The app, called FibriCheck, allows users to measure their heart rate by placing their finger over the camera lens of their phone for 60 seconds. Results are immediately sent to our Stroke team.
Currently, stroke patients use Holter monitors after being discharged to test for AF. However, wait times for the monitors has increased during the pandemic.
The trial of FibriCheck, which is being led by Jiji Philip, an advanced nurse practitioner, will see some of our patients use the app alongside standard monitors. The results of the app and monitors will be compared to see if the app is accurate enough to be used as an alternative to the monitors.
Ashok Mathew, a stroke consultant at our Trust, said: “We have been using FibriCheck for our acute stroke admissions for just over a month, and it has already identified one patient with AF.
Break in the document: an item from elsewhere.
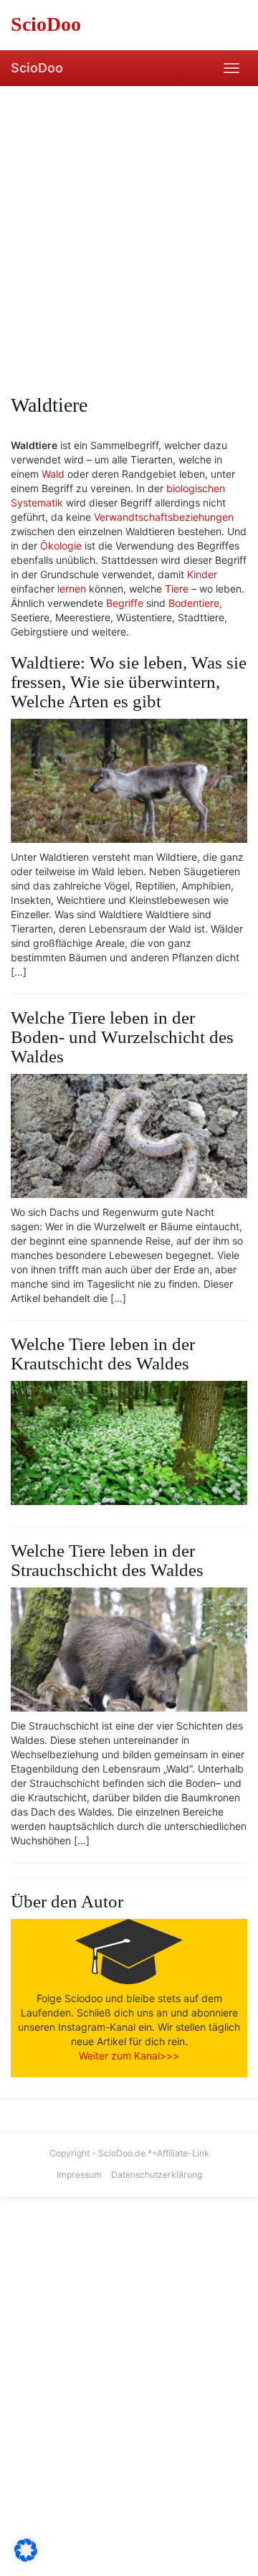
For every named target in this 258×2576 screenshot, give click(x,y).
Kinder (202, 574)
Atrial fibrillation is responsible for a quarter of all strokes, and the vast majority of these are preventable if it is caught in time.
“In this instance, the patient began anti-coagulation treatment within a week – far sooner than previously.
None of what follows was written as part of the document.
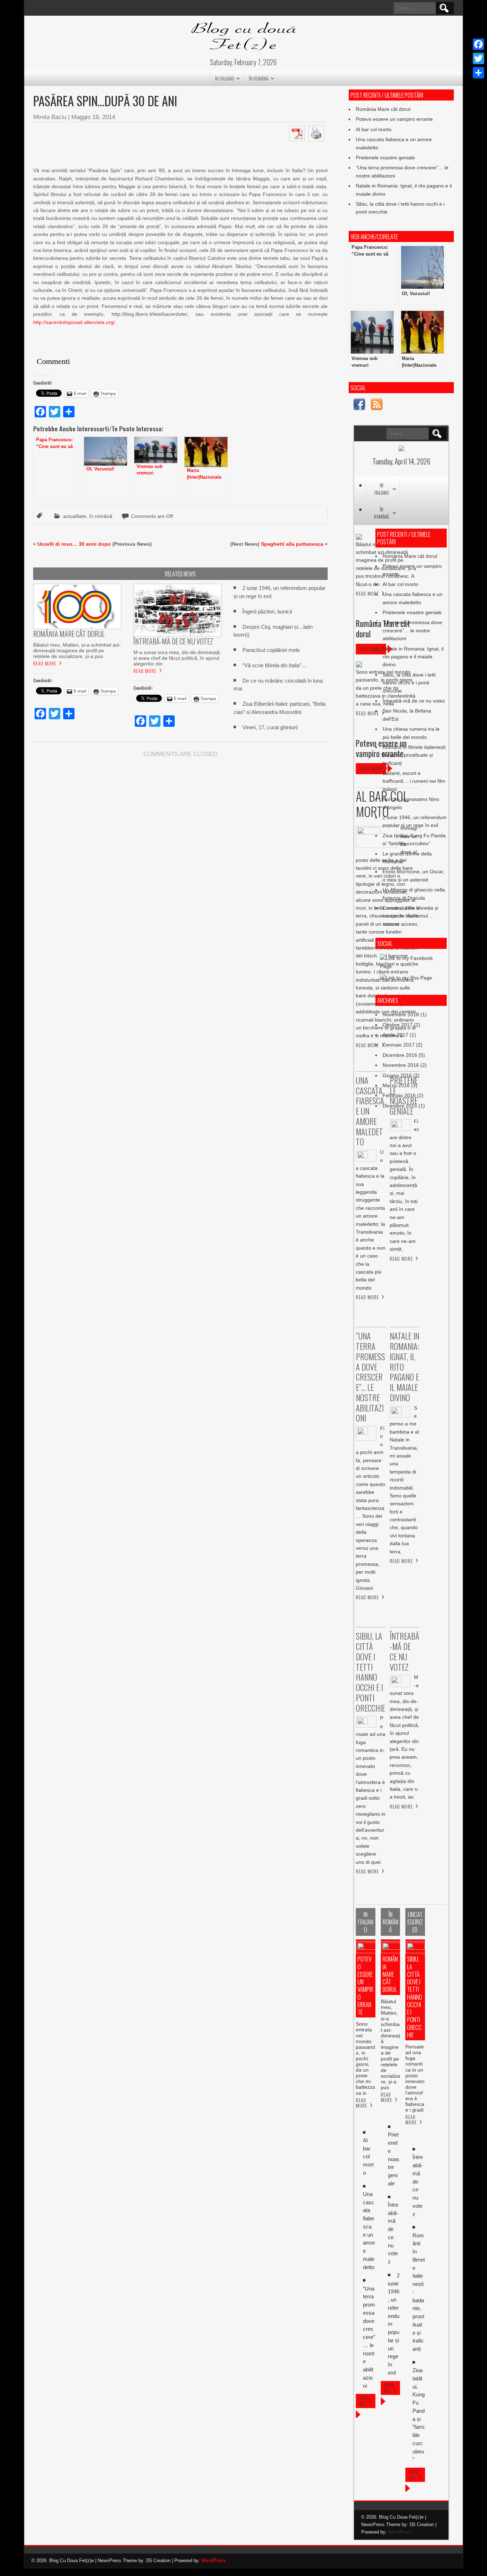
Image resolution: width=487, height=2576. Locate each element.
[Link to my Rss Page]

“FibriCheck is very appropriate during the Covid times as patients are able to be monitored without coming into hospital.”
The trial has been influenced by the use of FibriCheck in our Cardiology department. As part of a project called TeleCheck-AF, patients in our heart rhythm clinic have been assessed remotely without the need to come into our hospitals.
Afzal Sohaib, a cardiology consultant, said: “The feedback we’ve received from patients and their carers is that FibriCheck is easy to use. I’m confident the measurements are reliable, and they provide a wealth of information.”